#### Records shown
***
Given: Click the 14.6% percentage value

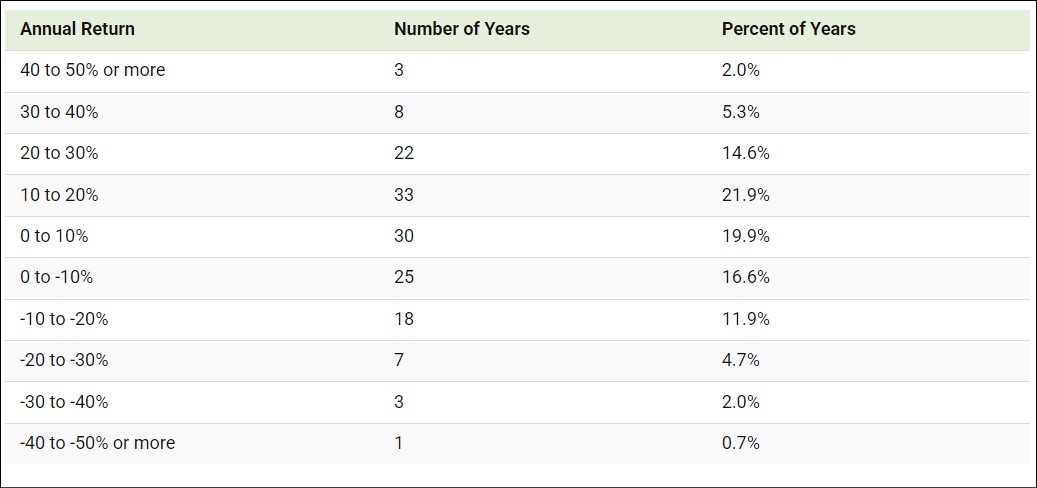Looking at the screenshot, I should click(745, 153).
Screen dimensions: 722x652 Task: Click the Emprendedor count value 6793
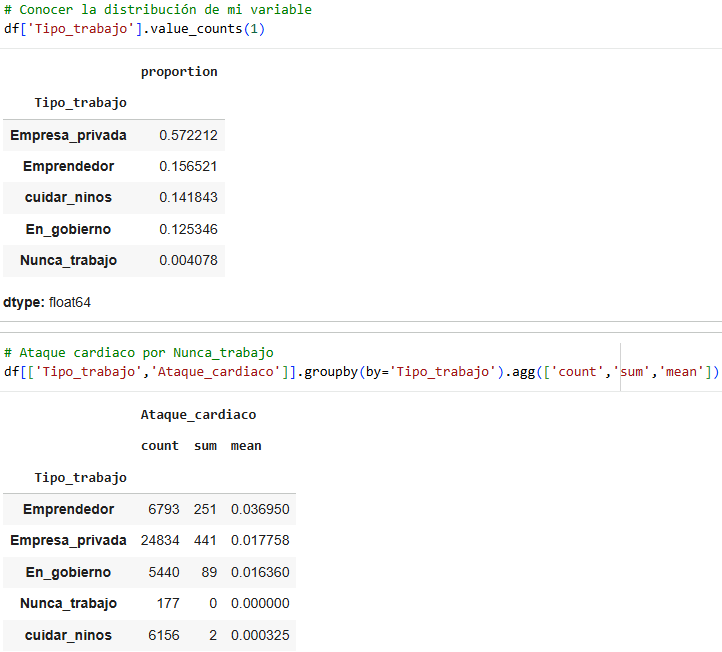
***
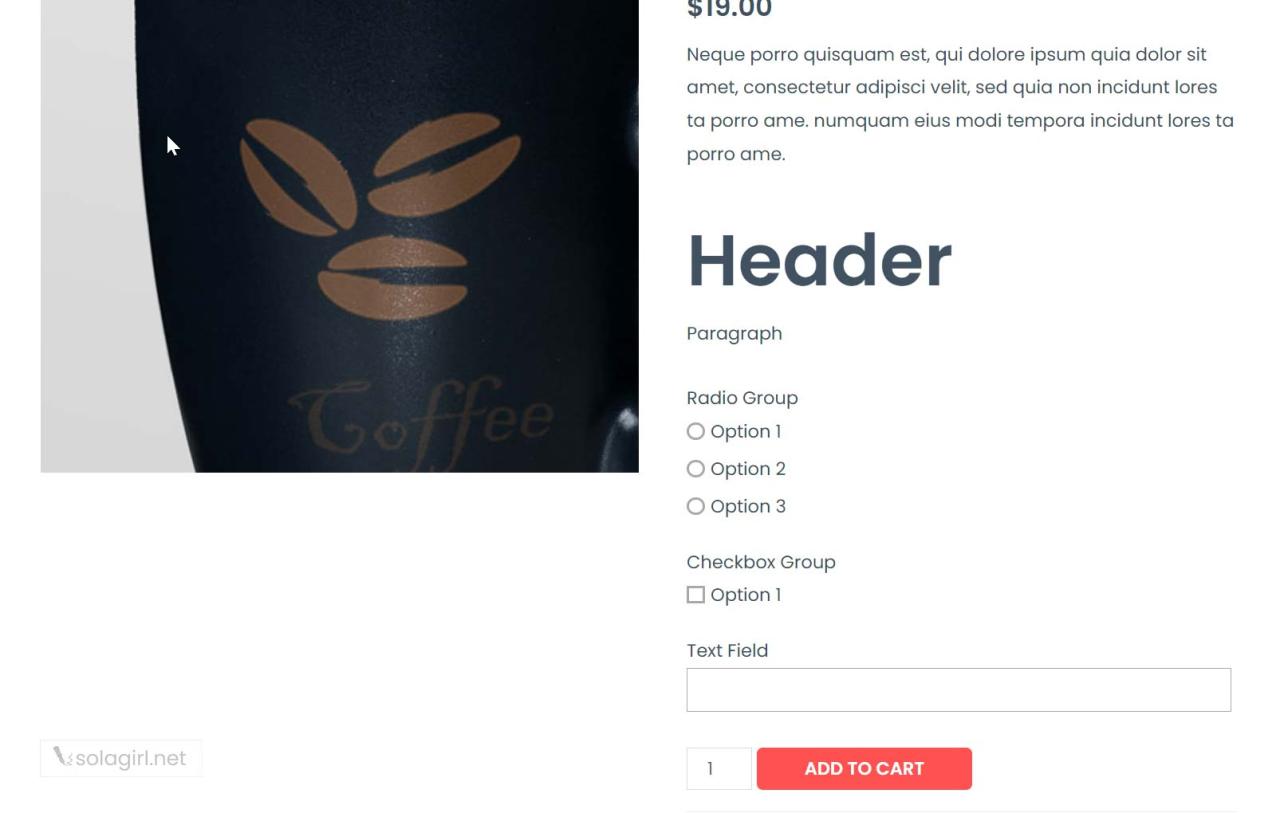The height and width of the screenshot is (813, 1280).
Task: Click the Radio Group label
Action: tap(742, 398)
***
#### Task
Output the material as a JSON list of strings, one string per line with blank lines left out, from the line with "The height and" up to and including the line with "Action: tap(742, 398)". Leave the pictures out of the answer.

#### Solution to this exercise
[
  "The height and width of the screenshot is (813, 1280).",
  "Task: Click the Radio Group label",
  "Action: tap(742, 398)"
]